Student Anger Over Higher Tuition Fees Rocks Albania

December 6, 2018
Students across the country have rallied against the Albanian government's moves to make university education even more expensive, in the biggest protest the country has seen in years.
Photo: BIRN

Several hundred students blocked the entrances of the Ministry of Education in Albania’s capital on Thursday in the third day of protests against rises in fees and economic difficulties.

The protests have brought Albanian universities to a standstill while the government struggles to deal with their demands.

Organized by “For the University Movement”, the students demand the cancellation of another fee hike approved by the government last May.

They also want current tuition fees for master degree studies, now as high as 1,500 euros a year, to be cut in half.

The protest started at the Department of Urban Planning in Tirana on Tuesday but quickly spread to other departments of the University of Tirana, the country’s biggest.ž

Photo: BIRN

On Thursday, students protested also in Elbasan, Durres and Korca, making the movement the widest protest that the country had seen in years.

Deputy Education Minnister Besa Shahini attempted to negotiate with the students on Wednesday, offering to meet their representatives. They rebuffed her request, claiming the negotiators would face pressures if they accepted a meeting.

Prime Minister Edi Rama at first dismissed protesters as grade failers, adding that tax money could not cover the cost of cutting the students’ fees.

However, on Wednesday, he appeared to take a step back, claiming that the Minister of Education had in fact called on universities to revise the latest fee hikes.

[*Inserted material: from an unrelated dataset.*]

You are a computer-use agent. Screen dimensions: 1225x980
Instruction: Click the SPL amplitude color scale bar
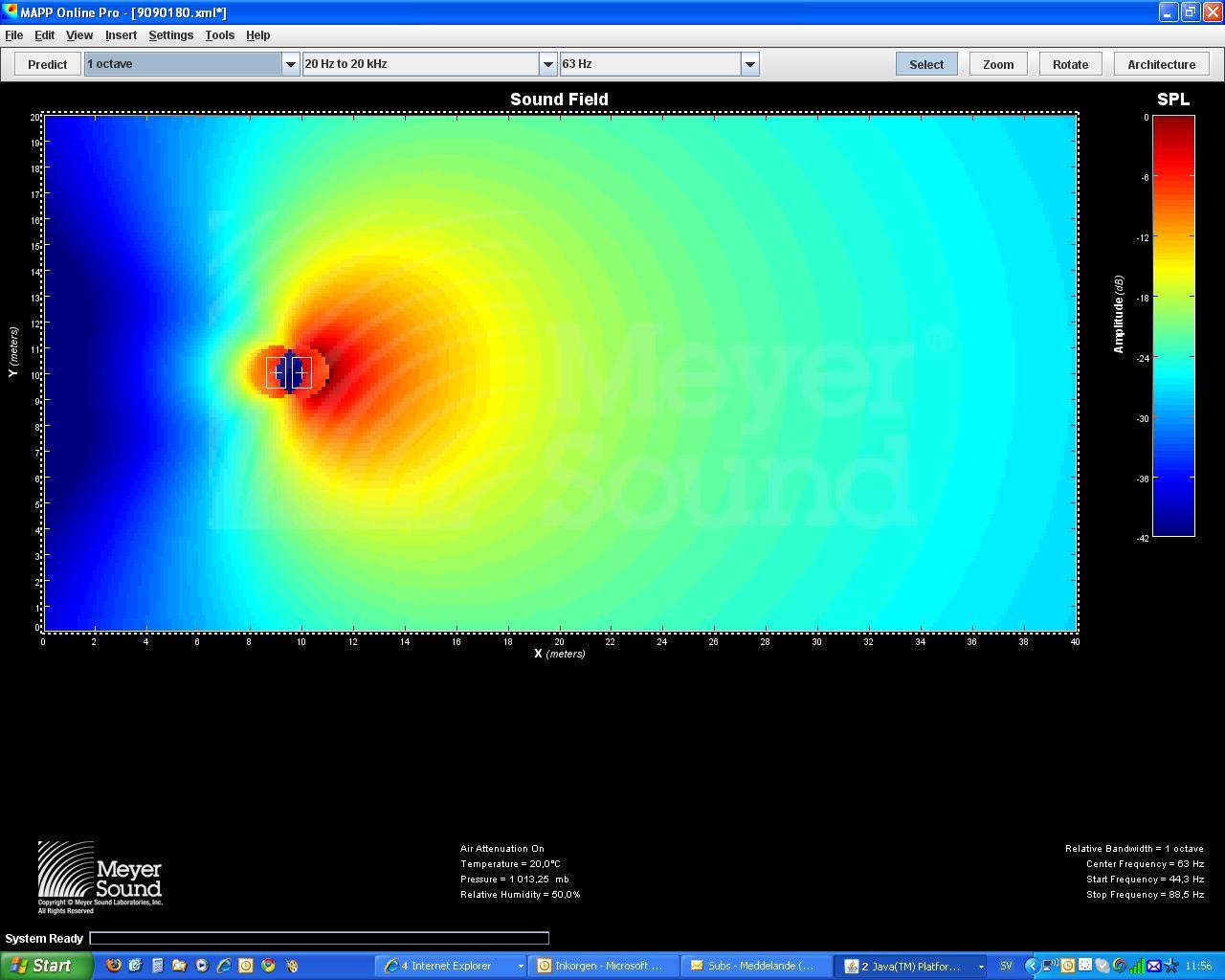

“The government decision on [raising] fees was requested by the universities,” Rama wrote on Twitter. “Minister [of Education] has suggested to the universities to revise the decision,” he added.

Photo: BIRN

Albania has made major changes to the financing of higher education, and fees have risen about tenfold over the last decade.

Even public universities have turned to businesslike practices, charging fees for former free services. Costly books produced by professors that students are required to read are also a major concern.

The latest change obliges students to pay a new fee if they choose to take a test for a second time, for a grade improvement.

Responding to Rama’s initial attack on the students, one told BIRN on Wednesday: “I am a grade failer because I have to work 12 hours a day to pay for the tuition fees and books.”

She added: “Being a grade failer is much better than being a thief.”